Task item: Can you quote, word for word, every line from the first line of the records below through the line containing "Get A Quote (127, 1364)", and nothing else?

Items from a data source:

──────

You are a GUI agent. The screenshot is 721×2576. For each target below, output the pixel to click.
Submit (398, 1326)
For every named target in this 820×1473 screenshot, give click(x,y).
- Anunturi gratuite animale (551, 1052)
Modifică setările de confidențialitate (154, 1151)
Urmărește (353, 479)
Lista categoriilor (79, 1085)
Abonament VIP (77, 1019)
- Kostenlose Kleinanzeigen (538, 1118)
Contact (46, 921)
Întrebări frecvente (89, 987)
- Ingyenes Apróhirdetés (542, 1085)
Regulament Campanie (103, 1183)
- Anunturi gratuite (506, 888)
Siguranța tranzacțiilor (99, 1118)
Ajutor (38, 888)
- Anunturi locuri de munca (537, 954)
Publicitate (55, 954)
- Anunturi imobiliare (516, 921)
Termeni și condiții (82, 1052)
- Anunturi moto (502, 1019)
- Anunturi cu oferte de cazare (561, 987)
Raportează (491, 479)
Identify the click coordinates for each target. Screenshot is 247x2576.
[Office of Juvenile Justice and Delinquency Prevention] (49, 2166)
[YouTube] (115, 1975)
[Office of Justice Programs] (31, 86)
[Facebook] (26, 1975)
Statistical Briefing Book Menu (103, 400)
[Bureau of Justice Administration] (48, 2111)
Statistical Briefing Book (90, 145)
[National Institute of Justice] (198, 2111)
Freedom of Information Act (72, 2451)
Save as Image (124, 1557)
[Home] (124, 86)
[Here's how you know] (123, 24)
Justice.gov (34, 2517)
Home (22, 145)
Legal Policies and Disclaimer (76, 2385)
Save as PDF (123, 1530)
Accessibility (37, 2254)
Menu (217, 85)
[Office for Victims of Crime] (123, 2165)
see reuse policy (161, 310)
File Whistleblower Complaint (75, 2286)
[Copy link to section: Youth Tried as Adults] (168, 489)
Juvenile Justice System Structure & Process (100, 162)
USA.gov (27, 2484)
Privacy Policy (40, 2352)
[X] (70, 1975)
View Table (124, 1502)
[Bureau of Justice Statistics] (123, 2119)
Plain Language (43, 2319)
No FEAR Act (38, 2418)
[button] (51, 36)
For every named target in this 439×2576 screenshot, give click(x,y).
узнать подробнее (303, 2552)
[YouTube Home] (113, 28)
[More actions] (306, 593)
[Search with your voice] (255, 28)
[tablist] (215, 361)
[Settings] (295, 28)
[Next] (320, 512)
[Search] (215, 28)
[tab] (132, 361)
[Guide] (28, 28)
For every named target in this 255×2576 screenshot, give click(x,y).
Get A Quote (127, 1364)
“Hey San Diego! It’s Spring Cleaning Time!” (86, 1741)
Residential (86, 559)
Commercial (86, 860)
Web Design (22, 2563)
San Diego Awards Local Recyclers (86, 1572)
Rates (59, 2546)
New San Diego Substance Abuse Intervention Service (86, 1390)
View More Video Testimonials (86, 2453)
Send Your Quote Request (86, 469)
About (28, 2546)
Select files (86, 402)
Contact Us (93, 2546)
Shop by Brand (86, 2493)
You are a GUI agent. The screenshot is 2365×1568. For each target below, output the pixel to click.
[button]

──────

Final answer:
You are a GUI agent. The screenshot is 721×2576. For each target below, output the pixel to click.
Submit (398, 1326)
For every named target in this 820×1473 screenshot, give click(x,y).
- Anunturi gratuite animale (551, 1052)
Modifică setările de confidențialitate (154, 1151)
Urmărește (353, 479)
Lista categoriilor (79, 1085)
Abonament VIP (77, 1019)
- Kostenlose Kleinanzeigen (538, 1118)
Contact (46, 921)
Întrebări frecvente (89, 987)
- Ingyenes Apróhirdetés (542, 1085)
Regulament Campanie (103, 1183)
- Anunturi gratuite (506, 888)
Siguranța tranzacțiilor (99, 1118)
Ajutor (38, 888)
- Anunturi locuri de munca (537, 954)
Publicitate (55, 954)
- Anunturi imobiliare (516, 921)
Termeni și condiții (82, 1052)
- Anunturi moto (502, 1019)
- Anunturi cu oferte de cazare (561, 987)
Raportează (491, 479)
Identify the click coordinates for each target. Screenshot is 247x2576.
[Office of Juvenile Justice and Delinquency Prevention] (49, 2166)
[YouTube] (115, 1975)
[Office of Justice Programs] (31, 86)
[Facebook] (26, 1975)
Statistical Briefing Book Menu (103, 400)
[Bureau of Justice Administration] (48, 2111)
Statistical Briefing Book (90, 145)
[National Institute of Justice] (198, 2111)
Freedom of Information Act (72, 2451)
Save as Image (124, 1557)
[Home] (124, 86)
[Here's how you know] (123, 24)
Justice.gov (34, 2517)
Home (22, 145)
Legal Policies and Disclaimer (76, 2385)
Save as PDF (123, 1530)
Accessibility (37, 2254)
Menu (217, 85)
[Office for Victims of Crime] (123, 2165)
see reuse policy (161, 310)
File Whistleblower Complaint (75, 2286)
[Copy link to section: Youth Tried as Adults] (168, 489)
Juvenile Justice System Structure & Process (100, 162)
USA.gov (27, 2484)
Privacy Policy (40, 2352)
[X] (70, 1975)
View Table (124, 1502)
[Bureau of Justice Statistics] (123, 2119)
Plain Language (43, 2319)
No FEAR Act (38, 2418)
[button] (51, 36)
For every named target in this 439×2576 screenshot, give click(x,y).
узнать подробнее (303, 2552)
[YouTube Home] (113, 28)
[More actions] (306, 593)
[Search with your voice] (255, 28)
[tablist] (215, 361)
[Settings] (295, 28)
[Next] (320, 512)
[Search] (215, 28)
[tab] (132, 361)
[Guide] (28, 28)
For every named target in this 255×2576 screenshot, give click(x,y).
Get A Quote (127, 1364)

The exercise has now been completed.